Culture of Acanthamoeba has a limited role in diagnosis but is useful for speciation and determination of antimicrobial susceptibility. The ameba was successfully isolated from macerated brain tissue obtained at biopsy and identified as A. polyphaga based on cyst morphology. Optimal growth of the organism in vitro was at 30°C, consistent with other clinical isolates of Acanthamoeba which grow best below mammalian body temperature (23). As was the case in this report, isolation of amebae from cerebrospinal fluid is uncommon (11, 28).

PCR of corneal scrapings has been reported as both sensitive and specific for the diagnosis of Acanthamoeba keratitis (17); however, the role of molecular testing on either cerebrospinal fluid or brain tissue for a diagnosis of amoebic infection has not been defined.
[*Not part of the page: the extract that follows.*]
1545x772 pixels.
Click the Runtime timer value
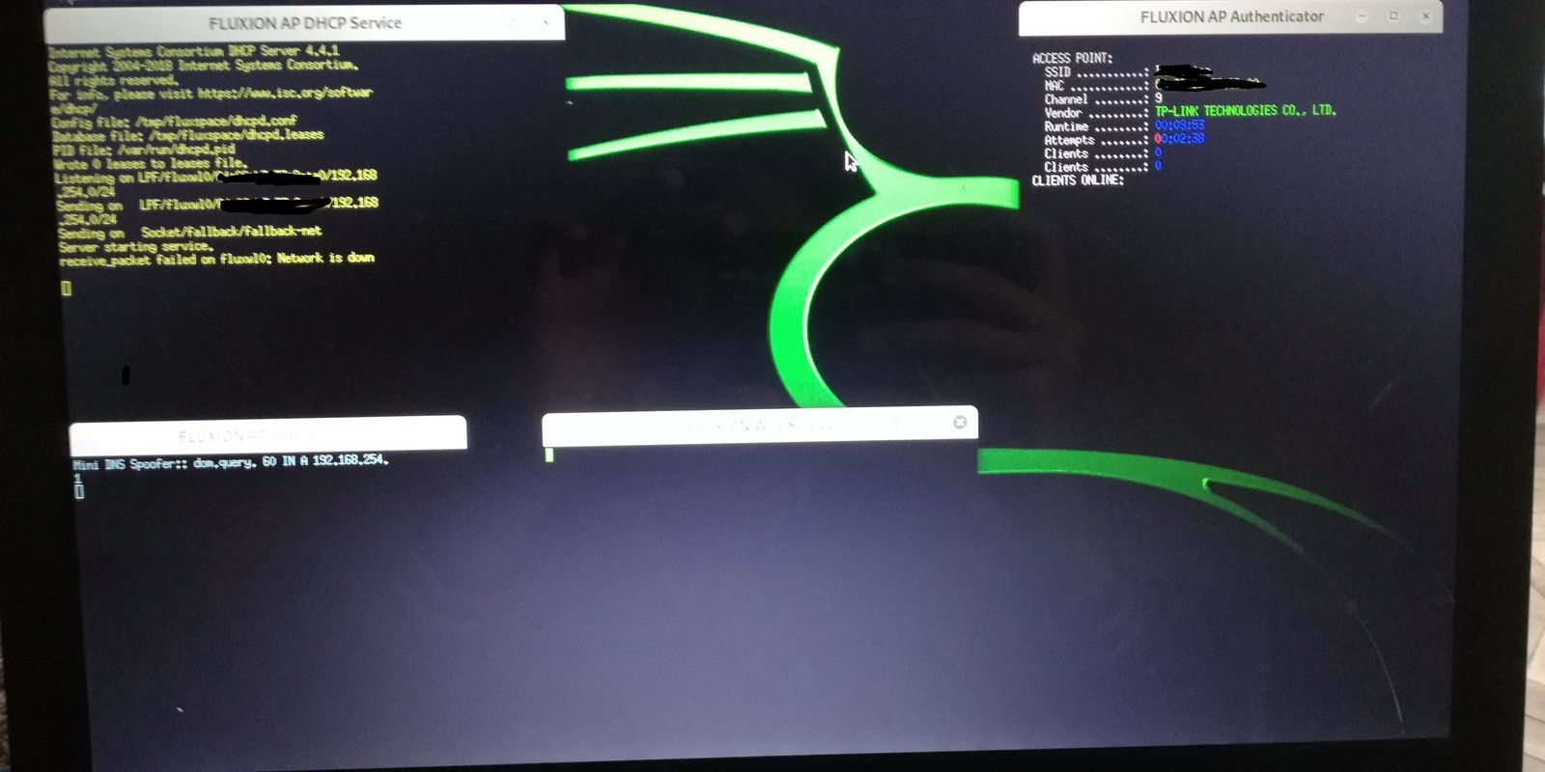1180,125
In the current report, rRNA gene sequencing was used to identify the isolate as a member of the T4 group of Acanthamoeba spp. (Gregory C. Booton, personal communication). Of note, amebas of the T4 group of Acanthamoeba spp. are detected in the majority of systemic and ocular infections (24), suggesting either (i) that T4 amebae may be more virulent than members of other groups of acanthamoebae found in the environment or (ii) that they are more commonly encountered in the environment and, therefore, are more likely to infect immunocompromised hosts.
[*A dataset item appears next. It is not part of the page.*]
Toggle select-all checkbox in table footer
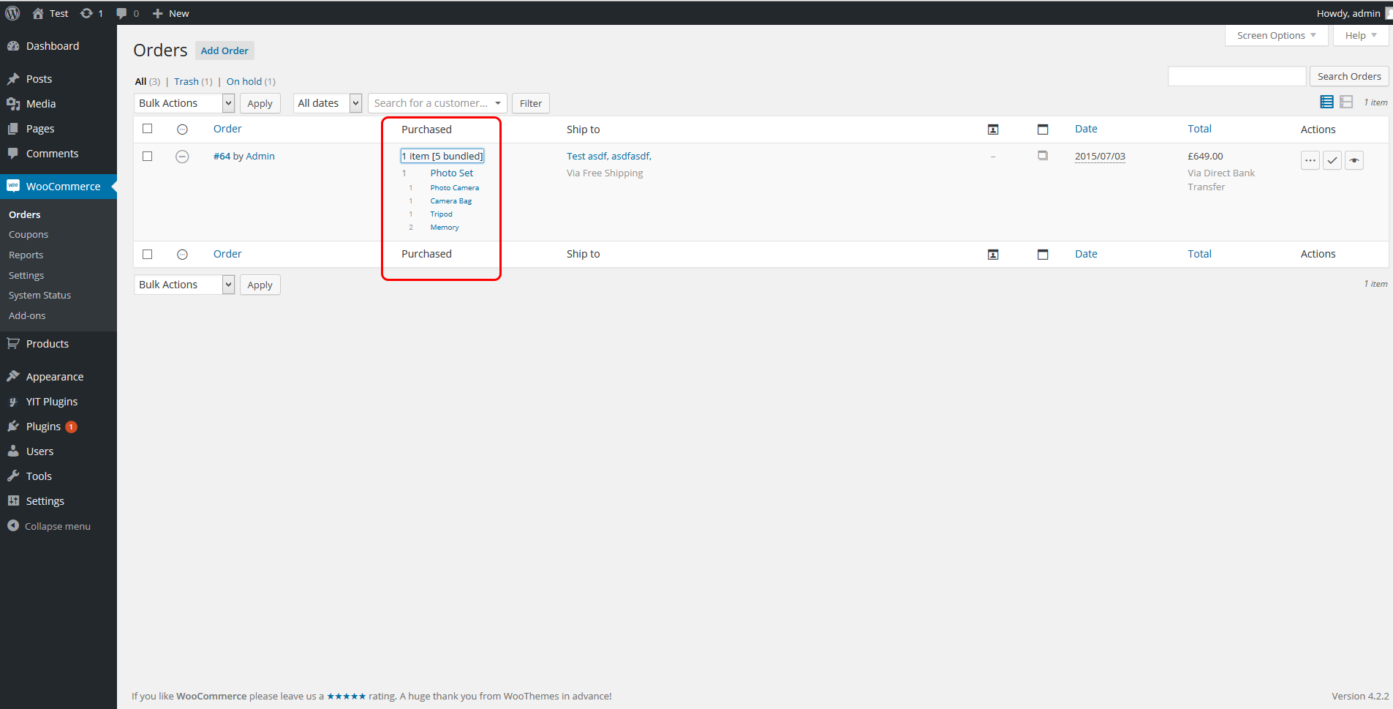This screenshot has width=1393, height=709. pos(148,254)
Could earlier diagnosis leading to the initiation of treatment have altered the fatal outcome? Antimicrobial treatment of GAE is largely empirical, and as yet, there are no standardized treatment recommendations. The rare reports of long-term survivors among patients with GAE (26-28) and disseminated acanthamoebiasis (16, 25, 29) who are treated with a combination of antibiotic regimens support aggressive therapy. Often, however, the same antibiotic regimens have been used unsuccessfully in other patients, suggesting that early diagnosis, virulence of the agent, infective dose, and host immune factors all play a role in determining the outcome of GAE. Among the drugs that have been used with success in treating GAE cases are pentamidine isethionate, imidazoles, triazoles, flucytosine, amphotericin B, sulfa-containing antibiotics, and macrolides (21). The isolate grown from our patient was resistant to a number of these agents, making determination of susceptibility critical for optimizing the antibiotic regimen.
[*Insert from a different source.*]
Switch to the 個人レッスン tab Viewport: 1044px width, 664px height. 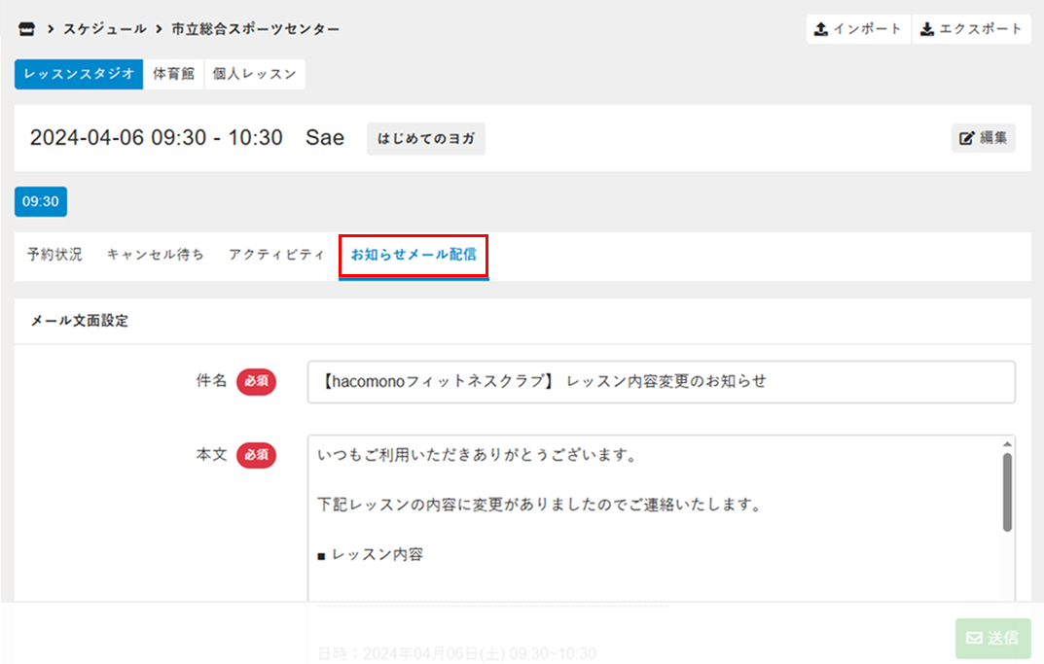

The current report illustrates the difficulty in making a diagnosis of GAE premortem. While GAE should be included in the differential diagnosis of any immunocompromised patient presenting with a subacute and progressive central nervous system syndrome, in this case, serologic testing for Acanthamoeba spp. performed on premortem specimens and stereotactic brain biopsy were nondiagnostic, precluding initiation of empirical antibiotic therapy. The antimicrobial resistance pattern of the isolate ultimately cultured from the patient's brain underscores the need for both early diagnosis and standardized methods for testing antimicrobial susceptibility if progress is to be made in decreasing the case fatality rate of GAE.

Acknowledgments

We thank Vedran Uschuplich and Darinka Mileusnic (Department of Pathology, University of Tennessee Medical Center, Knoxville, TN), who initially identified amebae in the brain tissue; Delia Woods and Diane Levine (Department of Preventive Medicine, Vanderbilt University, Nashville, TN) for collecting the clinical data; Gregory C. Booton (Department of Evolution, Ecology, and Organismal Biology, Ohio State University, Columbus, Ohio) for identification of the Acanthamoeba isolate; the Infectious Diseases Pathology Group (Centers for Disease Control and Prevention, Atlanta, Georgia) for immunohistochemical confirmation of Acanthamoeba in brain tissue; and Carol Glaser (Viral and Rickettsial Diseases Laboratory, California Department of Health, Richmond, CA) for review of the manuscript.

This work was supported in part by the Emerging Infections Program cooperative agreement (U50/CCU416123-04) with the Centers for Disease Control and Prevention.